As entregas começaram em Goiânia (GO) e, depois, em São Paulo (SP). Na última semana, tiveram início as operações em oito cidades do Rio de Janeiro, incluindo a capital, com promoções para entregadores, restaurantes e novos consumidores.

Na ação, a Keeta alega estar sofrendo uma “barreira ilícita para ingresso no mercado de delivery de refeições, imposta pela 99Food, com o objetivo de evitar a livre concorrência”, diz o juiz da sentença Fábio Henrique Prado de Toledo.

A empresa afirmou, ao ingressar na Justiça, que a 99Food abordou mais de cem redes de restaurantes no Brasil, oferecendo pelo menos R$ 900 milhões em pagamentos antecipados se assinassem contratos de exclusividade. Esse valor é quase equivalente ao R$ 1 bilhão que a DiDi anunciou para reiniciar as operações no Brasil, diz a empresa.

Segundo o app, a concorrente estaria inserindo uma “cláusula de banimento” em contratos firmados com restaurantes “estratégicos”, chamados de âncoras, que são maiores e fazem diferença para o negócio.

Para o juiz, a conduta “é ilícita por violar os princípios constitucionais e legais da concorrência”. “Ao direcionar cláusulas restritivas especificamente contra a autora, a ré viola direito subjetivo desta, qual seja, o direito de competir em condições isonômicas no mercado”, afirma.

O magistrado diz ainda que o direito de livre concorrência não existe apenas quando a empresa já opera no mercado, mas protege também quando quer ingressar para que possa competir em igualdade de condições.

“A empresa que se prepara para iniciar operações, realizando investimentos e estabelecendo estrutura, possui legítimo interesse jurídico em não ser alvo de práticas discriminatórias que lhe criem barreiras artificiais de entrada.”

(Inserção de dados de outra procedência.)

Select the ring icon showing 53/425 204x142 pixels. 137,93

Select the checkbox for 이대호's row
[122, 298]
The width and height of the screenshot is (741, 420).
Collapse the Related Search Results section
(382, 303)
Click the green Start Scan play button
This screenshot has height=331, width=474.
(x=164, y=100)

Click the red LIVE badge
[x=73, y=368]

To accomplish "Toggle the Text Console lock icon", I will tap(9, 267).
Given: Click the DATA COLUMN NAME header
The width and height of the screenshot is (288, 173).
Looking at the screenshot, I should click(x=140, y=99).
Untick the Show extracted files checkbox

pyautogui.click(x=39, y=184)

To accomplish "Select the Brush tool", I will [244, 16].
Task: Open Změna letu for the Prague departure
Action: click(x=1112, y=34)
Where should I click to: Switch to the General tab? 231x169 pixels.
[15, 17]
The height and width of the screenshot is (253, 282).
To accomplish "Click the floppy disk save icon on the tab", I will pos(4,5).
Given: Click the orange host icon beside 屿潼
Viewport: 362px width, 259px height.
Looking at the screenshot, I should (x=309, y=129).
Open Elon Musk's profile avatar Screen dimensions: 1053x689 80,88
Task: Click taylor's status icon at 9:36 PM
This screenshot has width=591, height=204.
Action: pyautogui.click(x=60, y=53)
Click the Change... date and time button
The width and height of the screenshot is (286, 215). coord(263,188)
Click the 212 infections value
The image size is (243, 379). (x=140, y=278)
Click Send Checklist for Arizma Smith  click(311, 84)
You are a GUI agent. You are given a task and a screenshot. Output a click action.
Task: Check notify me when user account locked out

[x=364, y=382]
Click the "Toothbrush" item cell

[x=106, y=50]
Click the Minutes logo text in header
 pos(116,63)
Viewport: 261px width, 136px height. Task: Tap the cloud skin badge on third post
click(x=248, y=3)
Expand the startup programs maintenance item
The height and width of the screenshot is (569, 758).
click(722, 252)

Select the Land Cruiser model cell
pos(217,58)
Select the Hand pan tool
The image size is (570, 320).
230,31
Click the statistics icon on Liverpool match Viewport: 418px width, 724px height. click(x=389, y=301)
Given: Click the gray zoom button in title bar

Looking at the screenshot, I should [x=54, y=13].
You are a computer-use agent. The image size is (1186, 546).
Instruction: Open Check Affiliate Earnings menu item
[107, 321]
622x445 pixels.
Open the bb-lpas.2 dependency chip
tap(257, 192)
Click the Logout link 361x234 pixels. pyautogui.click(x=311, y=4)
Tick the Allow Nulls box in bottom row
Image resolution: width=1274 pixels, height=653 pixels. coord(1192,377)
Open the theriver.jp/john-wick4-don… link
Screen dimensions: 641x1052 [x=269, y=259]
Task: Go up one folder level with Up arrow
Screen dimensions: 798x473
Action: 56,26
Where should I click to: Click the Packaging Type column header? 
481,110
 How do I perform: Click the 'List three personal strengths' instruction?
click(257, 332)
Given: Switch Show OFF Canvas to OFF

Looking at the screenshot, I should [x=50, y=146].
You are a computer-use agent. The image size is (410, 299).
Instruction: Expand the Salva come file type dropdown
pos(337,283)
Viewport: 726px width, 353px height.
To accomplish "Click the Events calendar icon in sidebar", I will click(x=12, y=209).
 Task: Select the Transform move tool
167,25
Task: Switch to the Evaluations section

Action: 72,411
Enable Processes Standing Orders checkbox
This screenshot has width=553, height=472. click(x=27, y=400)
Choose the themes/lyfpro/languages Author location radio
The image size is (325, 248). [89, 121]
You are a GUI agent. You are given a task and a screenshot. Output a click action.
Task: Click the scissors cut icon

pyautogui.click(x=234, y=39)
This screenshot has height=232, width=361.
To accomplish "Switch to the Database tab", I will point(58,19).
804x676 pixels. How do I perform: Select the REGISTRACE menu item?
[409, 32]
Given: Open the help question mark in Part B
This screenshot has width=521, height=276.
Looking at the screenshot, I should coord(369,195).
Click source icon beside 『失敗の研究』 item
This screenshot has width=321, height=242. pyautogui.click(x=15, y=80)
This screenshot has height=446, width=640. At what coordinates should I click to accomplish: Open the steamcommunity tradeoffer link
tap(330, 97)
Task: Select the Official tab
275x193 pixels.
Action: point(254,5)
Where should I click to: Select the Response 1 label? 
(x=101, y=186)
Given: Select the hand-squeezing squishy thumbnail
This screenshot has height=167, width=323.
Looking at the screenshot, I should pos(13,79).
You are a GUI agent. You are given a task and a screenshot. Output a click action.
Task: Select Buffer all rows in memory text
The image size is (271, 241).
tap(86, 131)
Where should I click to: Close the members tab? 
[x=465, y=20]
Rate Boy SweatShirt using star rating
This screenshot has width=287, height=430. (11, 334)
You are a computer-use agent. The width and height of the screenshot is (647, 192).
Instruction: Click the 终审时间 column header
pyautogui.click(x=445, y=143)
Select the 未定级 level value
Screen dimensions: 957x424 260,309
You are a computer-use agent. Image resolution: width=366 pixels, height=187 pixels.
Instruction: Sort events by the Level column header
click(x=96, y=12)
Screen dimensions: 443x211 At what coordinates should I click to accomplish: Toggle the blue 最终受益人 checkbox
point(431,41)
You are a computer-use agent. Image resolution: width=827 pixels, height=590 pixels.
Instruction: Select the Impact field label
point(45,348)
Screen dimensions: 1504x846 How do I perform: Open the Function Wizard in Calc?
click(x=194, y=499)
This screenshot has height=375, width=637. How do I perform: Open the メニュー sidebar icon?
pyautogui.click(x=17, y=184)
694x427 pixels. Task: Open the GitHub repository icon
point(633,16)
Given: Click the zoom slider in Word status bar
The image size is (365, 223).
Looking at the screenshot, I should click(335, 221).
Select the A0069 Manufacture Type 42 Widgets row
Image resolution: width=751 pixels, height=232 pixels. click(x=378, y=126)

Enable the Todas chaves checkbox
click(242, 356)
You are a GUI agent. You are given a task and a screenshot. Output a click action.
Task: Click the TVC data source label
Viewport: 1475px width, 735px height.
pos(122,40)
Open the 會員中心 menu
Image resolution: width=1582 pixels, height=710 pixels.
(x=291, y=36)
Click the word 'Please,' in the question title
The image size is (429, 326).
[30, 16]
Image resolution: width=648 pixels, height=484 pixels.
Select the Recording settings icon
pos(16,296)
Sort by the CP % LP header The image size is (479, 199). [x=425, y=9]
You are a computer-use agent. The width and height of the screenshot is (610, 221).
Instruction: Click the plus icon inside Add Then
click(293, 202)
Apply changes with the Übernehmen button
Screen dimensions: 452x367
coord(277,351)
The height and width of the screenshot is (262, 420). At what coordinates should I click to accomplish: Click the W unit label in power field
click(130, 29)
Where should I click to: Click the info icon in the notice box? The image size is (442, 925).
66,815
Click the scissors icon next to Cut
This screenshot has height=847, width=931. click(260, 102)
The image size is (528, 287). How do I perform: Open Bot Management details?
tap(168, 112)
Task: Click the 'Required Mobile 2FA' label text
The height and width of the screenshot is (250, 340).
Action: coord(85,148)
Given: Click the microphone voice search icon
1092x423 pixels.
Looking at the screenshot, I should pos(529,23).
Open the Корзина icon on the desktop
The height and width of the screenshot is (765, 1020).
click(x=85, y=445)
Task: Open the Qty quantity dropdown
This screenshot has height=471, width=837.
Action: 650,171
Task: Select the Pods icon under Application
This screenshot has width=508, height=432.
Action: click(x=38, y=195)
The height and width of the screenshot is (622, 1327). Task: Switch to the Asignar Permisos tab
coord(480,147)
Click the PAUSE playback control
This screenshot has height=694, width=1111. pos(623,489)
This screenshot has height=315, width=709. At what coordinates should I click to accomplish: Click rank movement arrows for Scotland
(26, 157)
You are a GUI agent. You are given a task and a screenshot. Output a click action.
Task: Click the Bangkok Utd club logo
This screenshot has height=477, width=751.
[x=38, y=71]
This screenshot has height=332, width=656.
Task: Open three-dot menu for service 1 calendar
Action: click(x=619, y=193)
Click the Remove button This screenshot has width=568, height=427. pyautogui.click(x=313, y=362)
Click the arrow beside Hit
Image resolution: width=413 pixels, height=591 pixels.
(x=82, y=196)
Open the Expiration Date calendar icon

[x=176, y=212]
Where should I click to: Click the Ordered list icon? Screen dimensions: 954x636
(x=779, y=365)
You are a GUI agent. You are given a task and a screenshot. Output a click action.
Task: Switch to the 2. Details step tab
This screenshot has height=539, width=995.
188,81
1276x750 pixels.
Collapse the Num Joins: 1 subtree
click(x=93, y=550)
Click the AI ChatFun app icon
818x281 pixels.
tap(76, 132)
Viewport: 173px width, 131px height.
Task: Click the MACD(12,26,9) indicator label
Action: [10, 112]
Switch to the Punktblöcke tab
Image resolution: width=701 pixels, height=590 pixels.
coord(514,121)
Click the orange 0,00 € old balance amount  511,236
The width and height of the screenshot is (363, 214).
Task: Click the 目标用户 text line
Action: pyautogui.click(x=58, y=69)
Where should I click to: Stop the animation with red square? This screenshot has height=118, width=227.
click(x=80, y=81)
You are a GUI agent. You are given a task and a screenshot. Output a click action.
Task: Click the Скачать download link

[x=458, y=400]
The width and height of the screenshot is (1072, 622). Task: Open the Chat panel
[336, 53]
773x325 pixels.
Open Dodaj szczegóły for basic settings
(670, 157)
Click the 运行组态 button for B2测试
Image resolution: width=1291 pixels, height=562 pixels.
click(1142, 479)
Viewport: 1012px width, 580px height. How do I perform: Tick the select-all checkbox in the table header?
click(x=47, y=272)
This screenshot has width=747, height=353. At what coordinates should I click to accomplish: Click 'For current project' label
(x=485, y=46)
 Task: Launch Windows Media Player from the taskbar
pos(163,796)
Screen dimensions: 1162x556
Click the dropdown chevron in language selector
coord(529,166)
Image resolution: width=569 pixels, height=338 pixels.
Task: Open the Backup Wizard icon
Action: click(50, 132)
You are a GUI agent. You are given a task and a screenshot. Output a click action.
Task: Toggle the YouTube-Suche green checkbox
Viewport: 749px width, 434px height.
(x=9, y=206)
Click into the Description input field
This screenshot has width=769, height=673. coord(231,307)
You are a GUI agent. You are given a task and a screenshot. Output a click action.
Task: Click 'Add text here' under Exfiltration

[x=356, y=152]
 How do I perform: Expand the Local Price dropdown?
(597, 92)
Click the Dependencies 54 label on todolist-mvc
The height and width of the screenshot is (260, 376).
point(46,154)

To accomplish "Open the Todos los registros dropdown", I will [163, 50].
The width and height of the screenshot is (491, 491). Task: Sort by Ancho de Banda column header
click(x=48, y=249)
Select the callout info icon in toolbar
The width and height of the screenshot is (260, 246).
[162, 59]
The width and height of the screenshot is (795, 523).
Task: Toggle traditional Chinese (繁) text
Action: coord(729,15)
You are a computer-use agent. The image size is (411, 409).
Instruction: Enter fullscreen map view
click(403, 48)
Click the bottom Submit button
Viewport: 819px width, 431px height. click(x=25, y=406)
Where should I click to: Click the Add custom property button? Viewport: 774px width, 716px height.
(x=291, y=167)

Além de declarar as cláusulas de exclusividade como nulas, o juiz concedeu a tutela de urgência para que as medidas deixem de valer imediatamente. Também determinou que a 99Food deixa de inserir exclusividade em contratos futuros, sob pena de R$ 100 mi por contrato.

O magistrado negou, no entanto, o pedido de indenização e disse que os restaurante não precisam devolver os valores que receberam da 99, mas que o app pode deixar de fazer os pagamentos futuros a eles.

“Essas cláusulas não têm outro objetivo senão restringir a concorrência e prejudicar o interesse público”, afirma a Keeta no processo.

“Essas cláusulas não estão em conformidade com a lei e as regras de concorrência, como a 99Food alega. São abusivas e anticoncorrenciais, e tentam fechar o mercado para apenas dois concorrentes, limitando a escolha do consumidor e minando os princípios de um mercado livre e justo.”

A empresa se comprometeu a investir R$ 5,6 bilhões no Brasil em encontro entre Brasil e China neste ano. As operações devem ter início no final deste mês, em cidades do litoral paulista, em período de testes. Até o final do ano, a intenção é expandir as operações.

No caso das 99Food, a expansão para o negócio de delivery faz parte das estratégias da chinesa DiDi no Brasil. A empresa planeja investir R$ 350 milhões para voltar ao mercado de delivery, de um total de R$ 2 bilhões até junho de 2026, conforme anúncio feito após encontro com o presidente Luiz Inácio Lula da Silva (PT).

Já o iFood anunciou, em agosto, investimentos de R$ 17 bilhões nas operações no Brasil até março de 2026 e ampliação no número de pedidos para 1 bilhão por ano dentro dos próximos três anos, mas ainda não conseguiu resolver um dos principais problemas que os aplicativos enfrentam no Brasil e no mundo, que é a regulamentação dos entregadores.

O Rappi passou a oferecer taxa zero para restaurantes em maio. A empresa vai investir R$ 1,4 bilhão na tentativa de trazer para o aplicativo pequenos e médios negócios.

BRIGA NO CADE

Cláusulas abusivas no delivery têm sido motivo de intervenção no Cade (Conselho Administrativo de Defesa Econômica). Em processo protocolado em setembro, a Abrasel (Associação de Bares e Restaurantes) afirma que o iFood usaria sua posição dominante no mercado de delivery para consolidar um “ecossistema digital fechado” e não apenas um serviço de entrega.

O iFood também sofreu processo aberto pelo Rappi no Cade que resultou, em 2023, da assinatura de um TCC (Termo de Compromisso de Cessação). Na época, a investigação concluiu haver indícios de que o app estaria abusando de sua posição dominante fazendo contratos de exclusividade com os restaurantes.